# Recall delaying delivery of trib 550



## Nickynoo (May 18, 2007)

Hi ,we were looking forward to picking up our van on Tuesday but took a phone call from the dealer yesterday. Our van was at Fiat having a PDI when a recall notice arrived . I'm presuming this is the new scuttle to be fitted to stop water ingress to the engine. Anyway they wont release our van until the work is done  So We don't know when we can pick it up now. Anyway just thought you might like to know those of you with the new model fiat who havent had a recall yet!


----------



## 105062 (Jun 10, 2007)

Hi Nickynoo, Can you find out please which recall it is as there is a recall out for the servo brake pipe freezing with the rush of air and moisture causing very poor braking. I ask as I am awaiting BOTH recalls and the dealer say they have not received anything from Fiat yet ! It would be interesting to find out that other dealers have the recall.
Cheers
Paul


----------



## Nickynoo (May 18, 2007)

Hi Paul, You have me stumped there didn't know about the servo pipe recall maybe its both?
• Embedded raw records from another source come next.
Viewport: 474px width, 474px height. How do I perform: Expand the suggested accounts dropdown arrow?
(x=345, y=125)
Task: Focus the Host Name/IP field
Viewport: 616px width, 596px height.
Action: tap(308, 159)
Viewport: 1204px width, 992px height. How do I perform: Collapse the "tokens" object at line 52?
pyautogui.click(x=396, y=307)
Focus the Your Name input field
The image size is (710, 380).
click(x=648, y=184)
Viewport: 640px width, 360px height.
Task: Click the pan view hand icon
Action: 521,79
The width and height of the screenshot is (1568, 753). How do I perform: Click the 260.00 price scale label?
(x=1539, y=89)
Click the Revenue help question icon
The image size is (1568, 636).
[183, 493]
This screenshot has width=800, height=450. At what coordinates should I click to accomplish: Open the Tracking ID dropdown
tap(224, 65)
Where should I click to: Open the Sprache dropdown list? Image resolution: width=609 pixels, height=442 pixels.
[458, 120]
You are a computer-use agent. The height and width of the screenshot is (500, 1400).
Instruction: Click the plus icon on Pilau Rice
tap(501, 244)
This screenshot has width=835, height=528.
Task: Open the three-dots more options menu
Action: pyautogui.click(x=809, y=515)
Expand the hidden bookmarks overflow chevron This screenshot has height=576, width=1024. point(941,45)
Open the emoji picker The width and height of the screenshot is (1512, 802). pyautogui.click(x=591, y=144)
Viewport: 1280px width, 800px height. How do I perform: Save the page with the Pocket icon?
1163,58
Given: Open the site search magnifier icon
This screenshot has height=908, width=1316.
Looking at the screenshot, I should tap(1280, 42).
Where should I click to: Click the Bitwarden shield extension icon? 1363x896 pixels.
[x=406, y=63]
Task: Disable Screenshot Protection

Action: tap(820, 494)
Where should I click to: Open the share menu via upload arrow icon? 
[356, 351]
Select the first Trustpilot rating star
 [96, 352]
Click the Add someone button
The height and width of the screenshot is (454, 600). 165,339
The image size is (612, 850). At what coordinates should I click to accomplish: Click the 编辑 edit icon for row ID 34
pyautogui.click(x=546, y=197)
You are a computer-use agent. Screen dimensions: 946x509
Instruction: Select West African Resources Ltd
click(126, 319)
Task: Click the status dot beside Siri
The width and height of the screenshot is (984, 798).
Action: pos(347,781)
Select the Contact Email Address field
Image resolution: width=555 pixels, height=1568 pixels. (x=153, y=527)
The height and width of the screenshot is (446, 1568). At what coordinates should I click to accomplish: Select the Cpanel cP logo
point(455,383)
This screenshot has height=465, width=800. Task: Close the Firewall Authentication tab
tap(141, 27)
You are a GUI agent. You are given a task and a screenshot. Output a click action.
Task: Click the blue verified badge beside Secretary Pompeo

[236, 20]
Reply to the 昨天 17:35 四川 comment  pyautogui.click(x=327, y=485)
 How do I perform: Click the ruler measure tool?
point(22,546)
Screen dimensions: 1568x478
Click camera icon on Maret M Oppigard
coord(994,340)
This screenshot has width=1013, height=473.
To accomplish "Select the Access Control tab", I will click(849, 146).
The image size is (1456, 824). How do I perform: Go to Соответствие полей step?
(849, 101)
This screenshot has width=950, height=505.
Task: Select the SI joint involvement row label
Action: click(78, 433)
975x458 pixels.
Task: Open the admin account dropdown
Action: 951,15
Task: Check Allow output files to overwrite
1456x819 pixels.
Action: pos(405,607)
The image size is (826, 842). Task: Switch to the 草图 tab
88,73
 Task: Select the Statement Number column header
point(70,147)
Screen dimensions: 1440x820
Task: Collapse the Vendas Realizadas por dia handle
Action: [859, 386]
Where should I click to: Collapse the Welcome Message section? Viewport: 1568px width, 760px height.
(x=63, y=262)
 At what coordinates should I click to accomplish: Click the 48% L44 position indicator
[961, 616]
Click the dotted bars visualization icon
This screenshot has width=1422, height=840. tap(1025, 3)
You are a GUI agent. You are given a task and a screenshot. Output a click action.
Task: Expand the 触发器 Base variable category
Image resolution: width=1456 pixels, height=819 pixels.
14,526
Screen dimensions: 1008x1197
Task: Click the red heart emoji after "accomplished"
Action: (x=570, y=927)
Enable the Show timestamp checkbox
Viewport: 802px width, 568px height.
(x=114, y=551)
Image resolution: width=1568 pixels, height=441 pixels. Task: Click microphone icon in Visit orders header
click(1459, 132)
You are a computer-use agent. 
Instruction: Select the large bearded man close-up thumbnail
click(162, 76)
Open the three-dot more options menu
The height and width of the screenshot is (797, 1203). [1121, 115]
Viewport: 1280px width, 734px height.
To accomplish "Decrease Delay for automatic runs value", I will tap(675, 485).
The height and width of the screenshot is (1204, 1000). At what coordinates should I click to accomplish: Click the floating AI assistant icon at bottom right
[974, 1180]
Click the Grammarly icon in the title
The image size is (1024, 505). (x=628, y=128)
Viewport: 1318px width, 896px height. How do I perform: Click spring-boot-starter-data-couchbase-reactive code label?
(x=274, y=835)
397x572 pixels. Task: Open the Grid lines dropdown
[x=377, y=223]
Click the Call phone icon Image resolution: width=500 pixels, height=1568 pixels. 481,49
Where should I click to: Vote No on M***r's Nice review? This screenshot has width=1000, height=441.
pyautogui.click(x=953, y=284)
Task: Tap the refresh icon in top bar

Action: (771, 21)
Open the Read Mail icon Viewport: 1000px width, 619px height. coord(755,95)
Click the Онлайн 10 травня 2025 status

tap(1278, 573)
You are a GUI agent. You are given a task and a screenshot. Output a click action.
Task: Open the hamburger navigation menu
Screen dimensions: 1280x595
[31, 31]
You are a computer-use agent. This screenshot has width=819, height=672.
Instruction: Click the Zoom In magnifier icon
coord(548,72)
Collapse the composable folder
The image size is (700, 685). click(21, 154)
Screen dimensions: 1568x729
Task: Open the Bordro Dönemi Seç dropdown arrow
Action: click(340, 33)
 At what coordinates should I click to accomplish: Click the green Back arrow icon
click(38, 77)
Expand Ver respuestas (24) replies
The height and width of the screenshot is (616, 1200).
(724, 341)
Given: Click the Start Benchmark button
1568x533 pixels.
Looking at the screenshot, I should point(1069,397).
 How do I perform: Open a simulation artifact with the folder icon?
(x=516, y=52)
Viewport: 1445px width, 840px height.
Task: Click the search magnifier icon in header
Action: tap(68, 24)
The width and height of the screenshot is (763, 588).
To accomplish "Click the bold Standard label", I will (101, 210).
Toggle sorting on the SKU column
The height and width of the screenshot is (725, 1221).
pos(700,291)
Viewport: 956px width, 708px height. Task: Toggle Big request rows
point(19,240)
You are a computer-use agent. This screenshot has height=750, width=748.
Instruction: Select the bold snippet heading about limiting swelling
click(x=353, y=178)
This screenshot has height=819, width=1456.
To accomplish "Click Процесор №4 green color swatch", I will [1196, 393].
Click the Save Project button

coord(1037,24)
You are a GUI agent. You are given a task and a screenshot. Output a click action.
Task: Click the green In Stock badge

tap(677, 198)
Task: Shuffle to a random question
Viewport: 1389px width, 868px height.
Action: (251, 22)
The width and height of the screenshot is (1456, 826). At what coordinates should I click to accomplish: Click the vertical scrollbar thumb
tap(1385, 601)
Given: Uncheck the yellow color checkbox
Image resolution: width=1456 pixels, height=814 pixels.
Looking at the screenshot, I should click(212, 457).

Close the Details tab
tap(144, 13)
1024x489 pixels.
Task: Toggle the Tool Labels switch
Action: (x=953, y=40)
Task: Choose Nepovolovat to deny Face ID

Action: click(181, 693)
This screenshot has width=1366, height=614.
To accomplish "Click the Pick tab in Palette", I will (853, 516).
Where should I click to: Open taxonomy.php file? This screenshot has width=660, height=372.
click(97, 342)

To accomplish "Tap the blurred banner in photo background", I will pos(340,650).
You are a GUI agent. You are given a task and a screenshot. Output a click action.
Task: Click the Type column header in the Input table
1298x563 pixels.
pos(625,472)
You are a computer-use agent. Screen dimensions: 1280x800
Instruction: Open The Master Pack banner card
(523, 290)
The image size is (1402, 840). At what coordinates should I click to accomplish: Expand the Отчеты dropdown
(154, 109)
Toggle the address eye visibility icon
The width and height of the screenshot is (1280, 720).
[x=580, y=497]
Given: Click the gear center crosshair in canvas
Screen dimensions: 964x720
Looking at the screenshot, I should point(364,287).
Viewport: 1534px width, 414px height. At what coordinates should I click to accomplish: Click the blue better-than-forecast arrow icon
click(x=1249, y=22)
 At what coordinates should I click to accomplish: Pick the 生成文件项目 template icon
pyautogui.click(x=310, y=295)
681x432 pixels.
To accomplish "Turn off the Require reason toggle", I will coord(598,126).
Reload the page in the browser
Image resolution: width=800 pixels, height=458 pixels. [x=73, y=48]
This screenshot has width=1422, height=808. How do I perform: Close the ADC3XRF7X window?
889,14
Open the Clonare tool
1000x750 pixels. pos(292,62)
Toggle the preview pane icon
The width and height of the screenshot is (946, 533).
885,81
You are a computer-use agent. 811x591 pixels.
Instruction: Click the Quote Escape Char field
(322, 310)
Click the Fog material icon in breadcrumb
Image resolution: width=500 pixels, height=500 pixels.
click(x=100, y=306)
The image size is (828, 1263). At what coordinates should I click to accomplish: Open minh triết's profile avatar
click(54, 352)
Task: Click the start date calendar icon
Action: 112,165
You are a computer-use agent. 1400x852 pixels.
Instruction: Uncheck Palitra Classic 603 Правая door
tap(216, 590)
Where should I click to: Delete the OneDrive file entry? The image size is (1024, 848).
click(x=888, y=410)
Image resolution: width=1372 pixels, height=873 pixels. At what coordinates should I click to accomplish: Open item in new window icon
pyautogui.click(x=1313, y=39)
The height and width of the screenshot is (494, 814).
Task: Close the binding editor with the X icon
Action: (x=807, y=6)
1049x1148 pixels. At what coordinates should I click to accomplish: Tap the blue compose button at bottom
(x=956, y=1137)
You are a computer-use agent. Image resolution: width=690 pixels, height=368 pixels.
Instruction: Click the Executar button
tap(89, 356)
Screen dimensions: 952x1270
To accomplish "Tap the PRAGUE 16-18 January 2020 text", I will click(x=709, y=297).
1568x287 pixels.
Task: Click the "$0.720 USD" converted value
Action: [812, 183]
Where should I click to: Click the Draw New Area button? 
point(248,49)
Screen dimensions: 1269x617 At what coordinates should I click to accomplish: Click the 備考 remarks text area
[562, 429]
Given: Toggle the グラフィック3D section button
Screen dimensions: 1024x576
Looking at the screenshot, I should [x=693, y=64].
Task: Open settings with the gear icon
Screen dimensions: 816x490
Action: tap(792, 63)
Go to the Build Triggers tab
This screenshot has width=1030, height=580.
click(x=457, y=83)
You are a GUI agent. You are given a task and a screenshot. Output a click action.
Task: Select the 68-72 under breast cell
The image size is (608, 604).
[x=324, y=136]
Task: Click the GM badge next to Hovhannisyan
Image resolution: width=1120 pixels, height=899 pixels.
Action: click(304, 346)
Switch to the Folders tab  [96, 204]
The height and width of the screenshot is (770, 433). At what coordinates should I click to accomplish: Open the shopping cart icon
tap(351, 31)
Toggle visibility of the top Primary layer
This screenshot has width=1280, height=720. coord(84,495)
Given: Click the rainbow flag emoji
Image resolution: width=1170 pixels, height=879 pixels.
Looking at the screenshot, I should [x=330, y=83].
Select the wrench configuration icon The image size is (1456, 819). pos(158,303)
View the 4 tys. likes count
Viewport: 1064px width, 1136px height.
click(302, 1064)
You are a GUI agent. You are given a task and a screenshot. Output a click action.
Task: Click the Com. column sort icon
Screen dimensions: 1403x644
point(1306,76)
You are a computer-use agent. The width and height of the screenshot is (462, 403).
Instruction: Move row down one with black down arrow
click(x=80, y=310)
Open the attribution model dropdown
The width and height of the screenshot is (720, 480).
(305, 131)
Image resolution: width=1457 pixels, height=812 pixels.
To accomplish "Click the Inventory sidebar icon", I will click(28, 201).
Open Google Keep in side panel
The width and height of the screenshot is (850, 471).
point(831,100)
I got very little information from the dealer and she seemed to think Fiat didn't know either but she did say they would not release the van because if anything happened it would be their fault!!!!
Sorry this isn't much help Nic


----------



## fridgeman (Jul 11, 2007)

sounds a bit weird, if its only the water ingress that can be sorted anytime,i would want my van on time if its there doing nothing,i too did not know about the servo pipe.


----------



## 1happy (Jun 15, 2005)

Hi fridgeman.
There have been postings recently Re the various recalls on a couple of threads.
SOME HERE>> http://www.motorhomefacts.com/ftopic-34317-days0-orderasc-0.html
The main problem has been getting descriptions of work required for the numbers quoted by some garages.
I will try and track some down & post them either here or on the above link.
Regards 1happy


----------



## fridgeman (Jul 11, 2007)

cheers happy, you surley dont own one of theese with a user name that that do you ? :lol:


----------



## fridgeman (Jul 11, 2007)

oooooooop,s, to much cider.


----------



## 1happy (Jun 15, 2005)

Hi fridgeman.  
I had the name before the van.
Have considered changing it to mushroom. :roll: 
But am trying to stay positive & hope the name will fit again sooooon!! :lol: 

Hi Nickynoo.
Re another thread i would ask your dealer exactly what they are doing to your van?

Regards 1happy


----------



## chapter (May 1, 2005)

this is the currant recalls from vosa http://www.vosa.gov.uk/vosa/apps/recalls/searches/search.asp


----------



## oldenstar (Nov 9, 2006)

FWIW when at the NEC show I called at the Fiat stand and an extremely tall young man asked me to fill in a complaints form, requesting that action be taken re the water feature.
He said I will then hear from Fiat within a couple of weeks regarding taking the van to a dealer for the remedial work to be done.
I understand that they will eventually get round to dealing with all vans with this problem.
No mention was made about a recall for the brake question as in an earlier post.


----------